2. The automatic coking inhibitor dosing device according to claim 1, characterized in that: A solenoid valve is fixedly connected to the right side of the metering box, and a connecting pipe is threaded to the right side of the solenoid valve. A solenoid valve is fixedly connected to the right side of the metering box, and an extension pipe is threaded to the right side of the solenoid valve.

3. The automatic coking inhibitor dosing device according to claim 2, characterized in that: The end of the extension tube away from the second solenoid valve is threadedly connected to a one-way pipe, and the end of the one-way pipe away from the extension tube is fixedly connected to an atomizing nozzle.

4. The automatic coking inhibitor dosing device according to claim 3, characterized in that: A baffle is fixedly installed on the inner wall of the one-way pipe. A rail is fixedly installed on the side of the baffle. The end of the rail away from the baffle is fixedly installed on the inner wall of the one-way pipe. A slider is slidably connected to the outer wall of the rail. A rubber plug is fixedly installed on the side of the slider. The rubber plug is movably inserted into the inner cavity of the baffle. A support block is fixedly installed on the inner wall of the one-way pipe. An elastic element is fixedly installed on the side of the support block. The end of the elastic element away from the support block is fixedly installed on the side of the slider.
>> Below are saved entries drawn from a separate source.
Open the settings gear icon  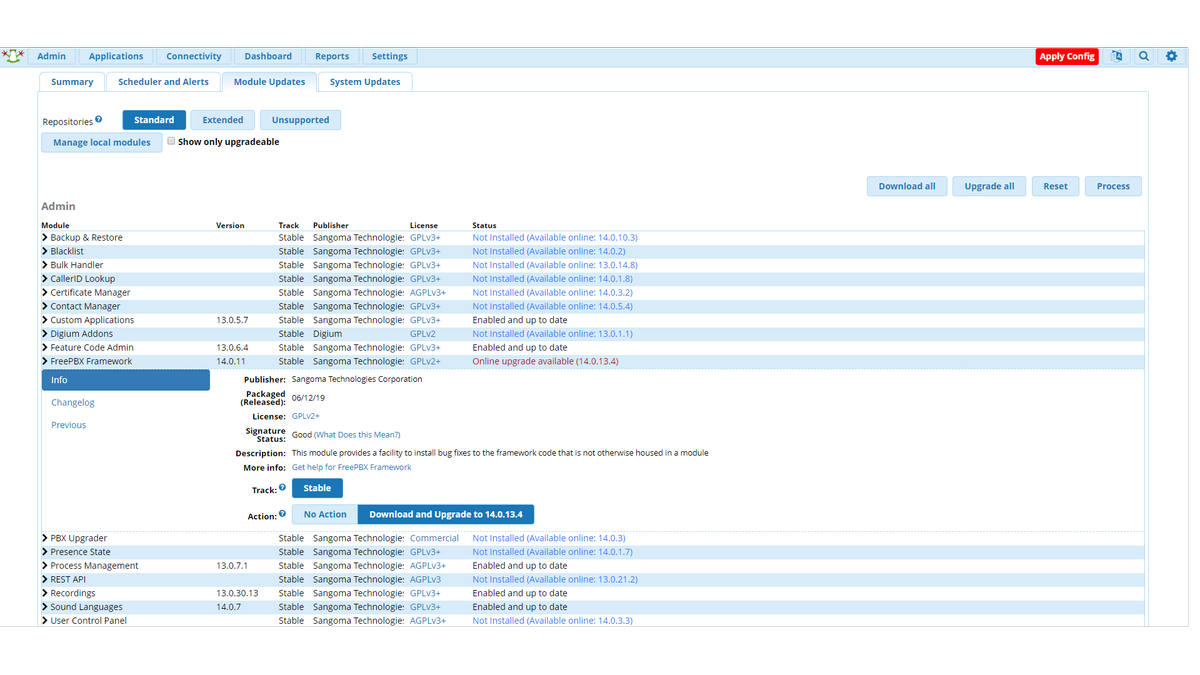1171,56
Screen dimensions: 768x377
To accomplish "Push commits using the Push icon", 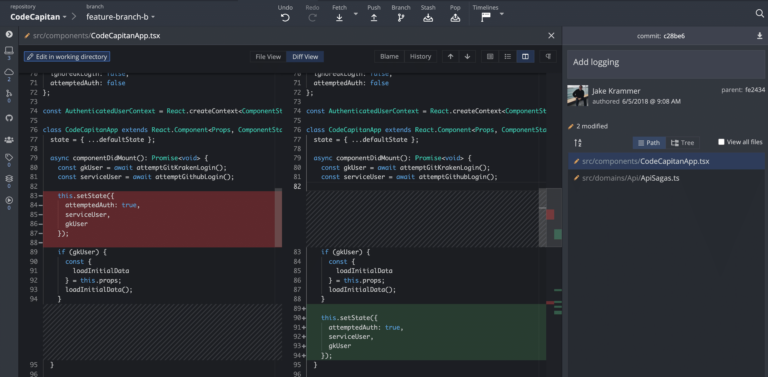I will coord(374,18).
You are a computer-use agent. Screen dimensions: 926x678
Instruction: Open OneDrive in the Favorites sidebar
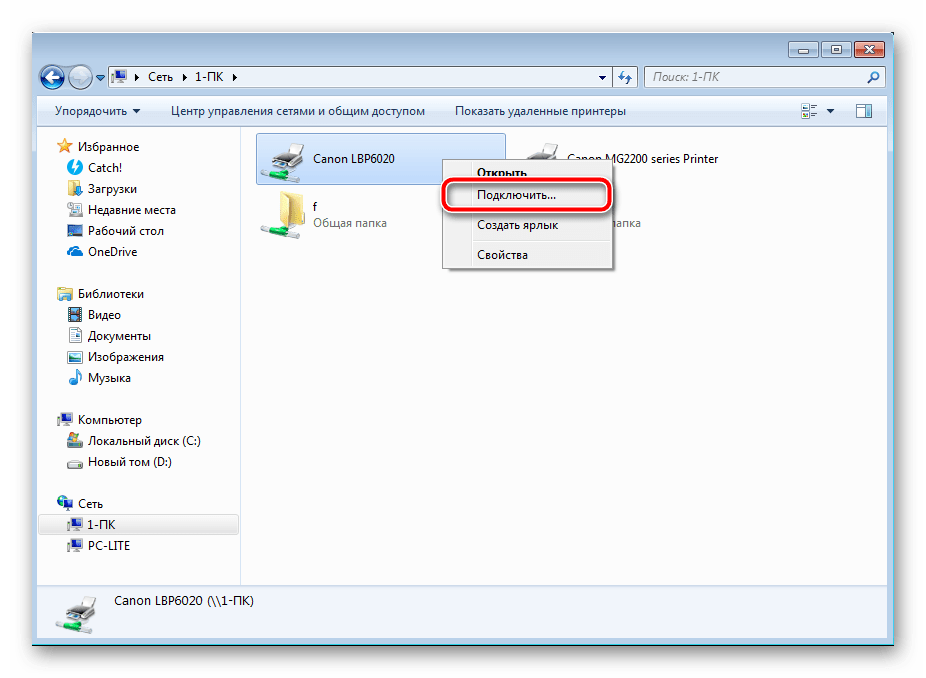tap(112, 252)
5. The automatic coking inhibitor dosing device according to claim 2, characterized in that: The storage mechanism includes a storage tank, the end of the connecting pipe is threaded to the bottom of the storage tank, a support frame is fixedly installed on the outer wall of the storage tank, the support frame is fixedly installed on the top of the support base, and a transparent strip is fixedly installed on the inner wall of the storage tank.

6. The coking inhibitor automatic dosing device according to claim 5, characterized in that: A support rod is fixedly installed on the top of the support frame, and a limit sleeve is rotatably connected to the outer wall of the support rod. A cover plate is movably inserted into the top of the storage tank, and an addition pipe is fixedly connected to the top of the cover plate.

7. The automatic dosing device for coking inhibitor according to claim 6, characterized in that: A drive motor is fixedly installed on the top of the cover plate, and the output shaft of the drive motor extends to the bottom of the cover plate and is fixedly connected to a rotating shaft. A blade is fixedly installed on the bottom of the rotating shaft.